Space is limited to 16 students. The course is accredited by Yoga Alliance USA  (300 hours). For more information please visit https://www.eltonyoga.com/nepal-yoga-teacher-training/.

These are the sessions that I will be offering:

Ruth Westoby, practitioner and PhD researcher in yoga studies, will lead sessions on history and philosophy. The sessions will survey the history of yoga, closely read the Amṛtasiddhi, debate controversial issues in contemporary yoga, and engage with material culture.

Ruth will present a clear chronological timeframe of key moments in the history of yoga from the Vedas to modern global forms of yoga. This timeframe will historicise and conceptualise key tenets of thought such as karma (causal action), saṃsāra (the round of rebirth), duḥkha (unsatisfactoriness) and mokṣa (liberation), and dualism and non-dualism.

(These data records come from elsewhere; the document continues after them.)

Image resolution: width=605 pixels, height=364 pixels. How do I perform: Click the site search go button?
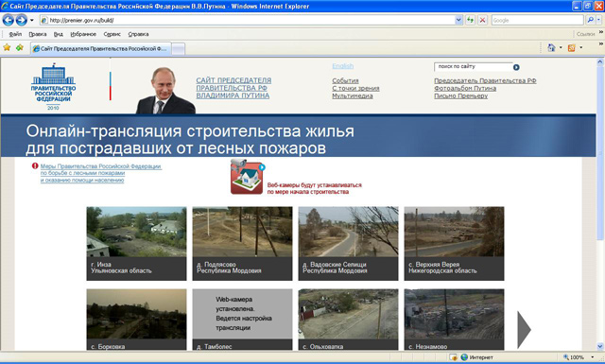click(x=516, y=67)
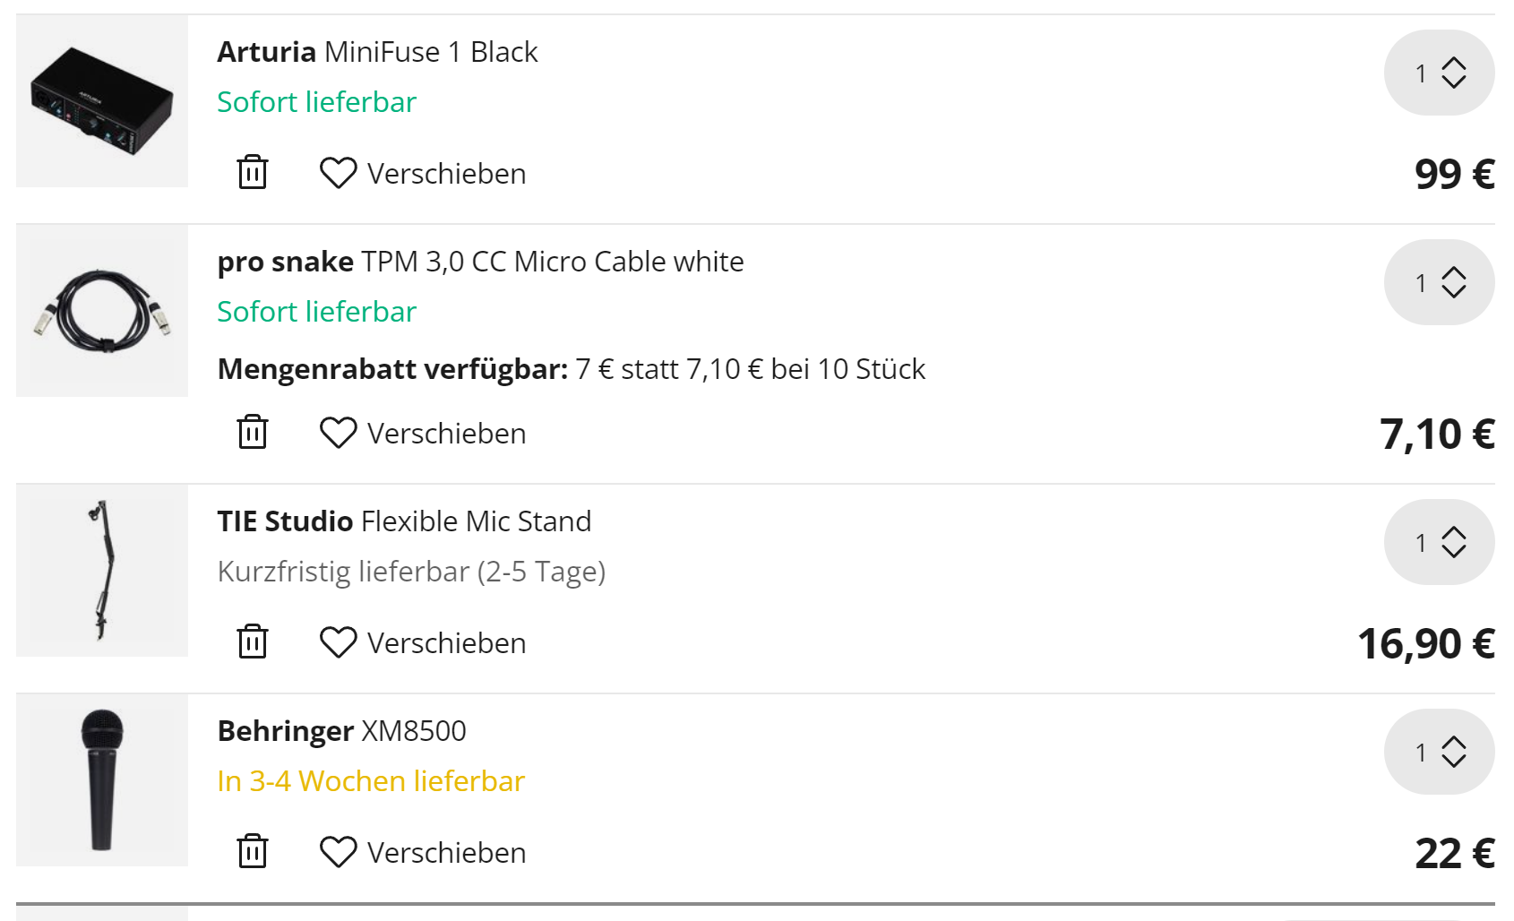Open quantity selector for Arturia MiniFuse
The height and width of the screenshot is (921, 1514).
pyautogui.click(x=1439, y=73)
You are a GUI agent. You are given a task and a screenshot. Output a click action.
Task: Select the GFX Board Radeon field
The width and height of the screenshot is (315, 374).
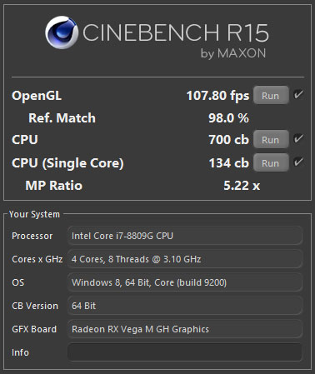pyautogui.click(x=185, y=329)
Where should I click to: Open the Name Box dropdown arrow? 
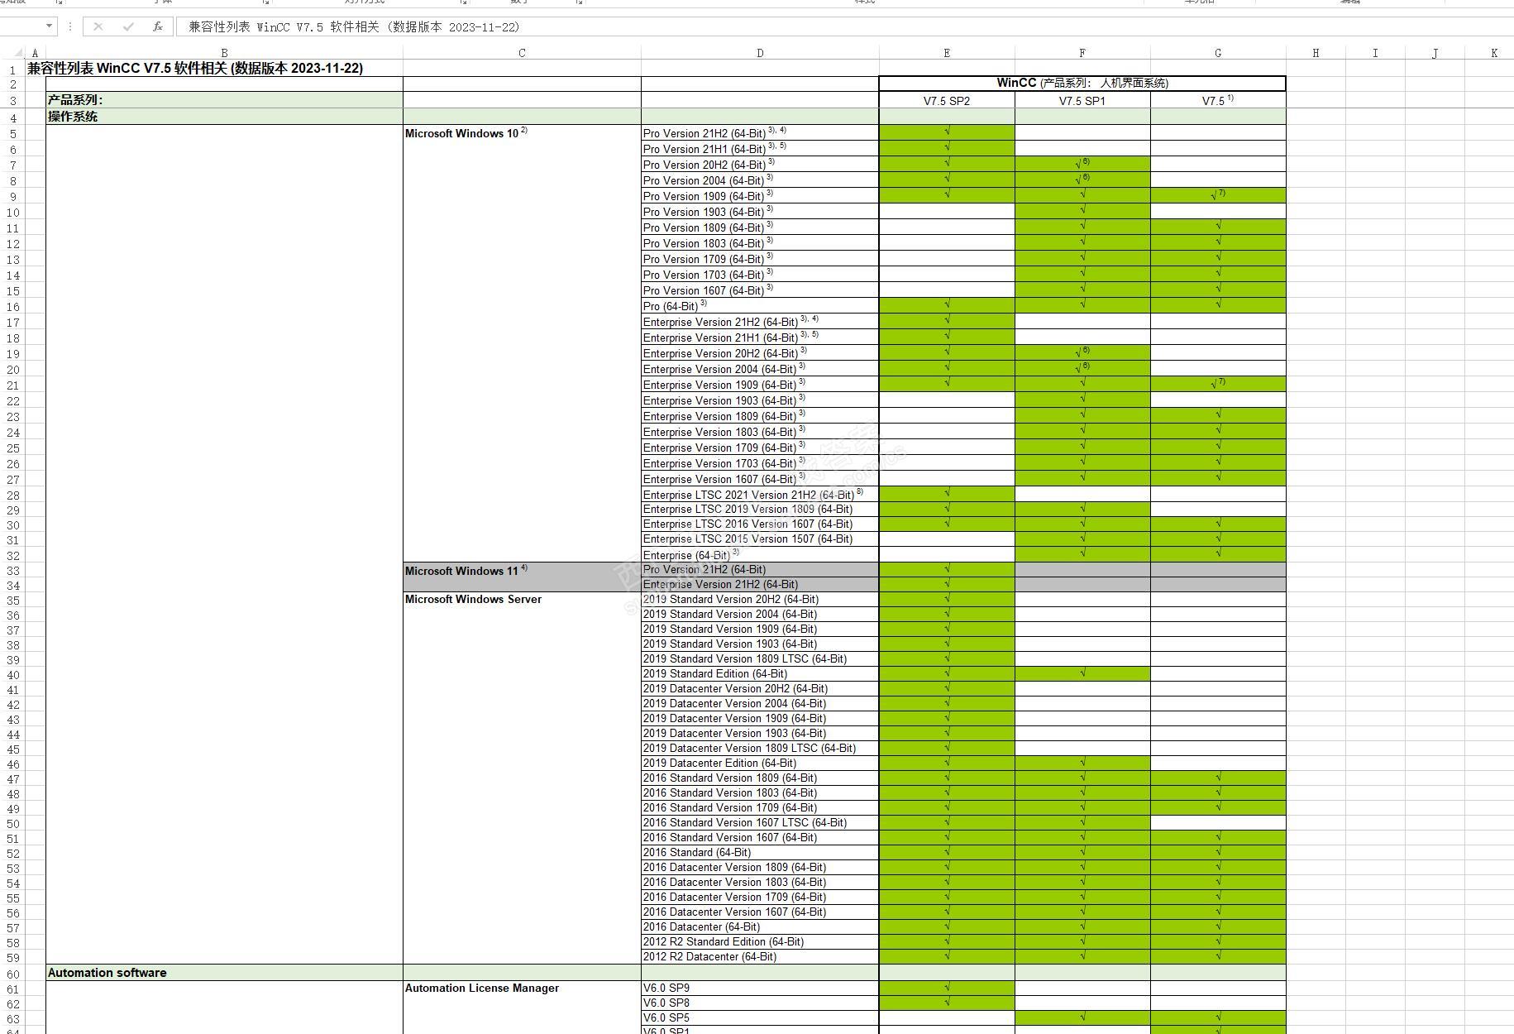49,26
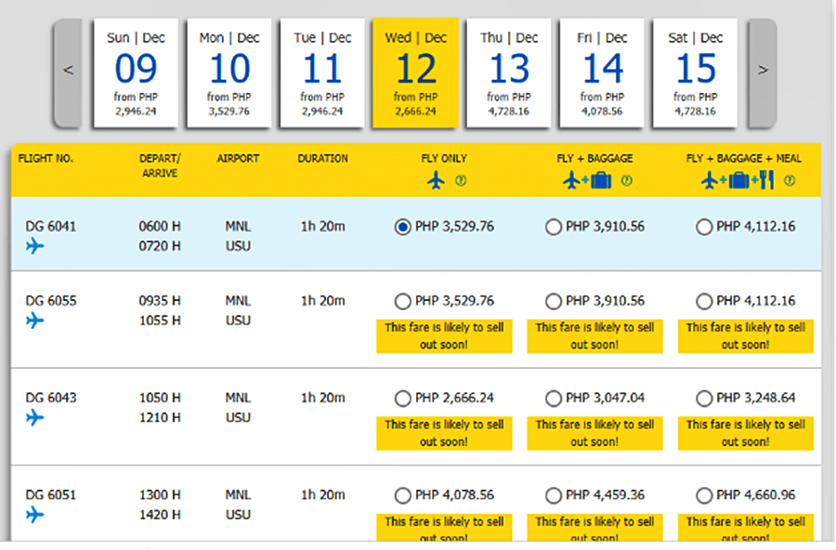The width and height of the screenshot is (836, 550).
Task: Switch to Sunday December 09 date tab
Action: (136, 72)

The 11th-century Amṛtasiddhi is the earliest text to teach the techniques of haṭhayoga. Ruth will orientate the text within its tantric Buddhist roots and Śaiva reworkings (drawing on the work of James Mallinson) and offer a close reading of passages on the yogic body, techniques, and liberation in the world.

Ruth invites you to discuss keys controversies in the practice, teaching and study of yoga in the modern world: the sacred and the secular, abuse and sex, cultural appropriation and identity politics, and conceptualisations and representations of the body.

Ruth will lead the group around the Patan Museum and adjacent sites to explore how abstract teachings are articulated in material artefacts.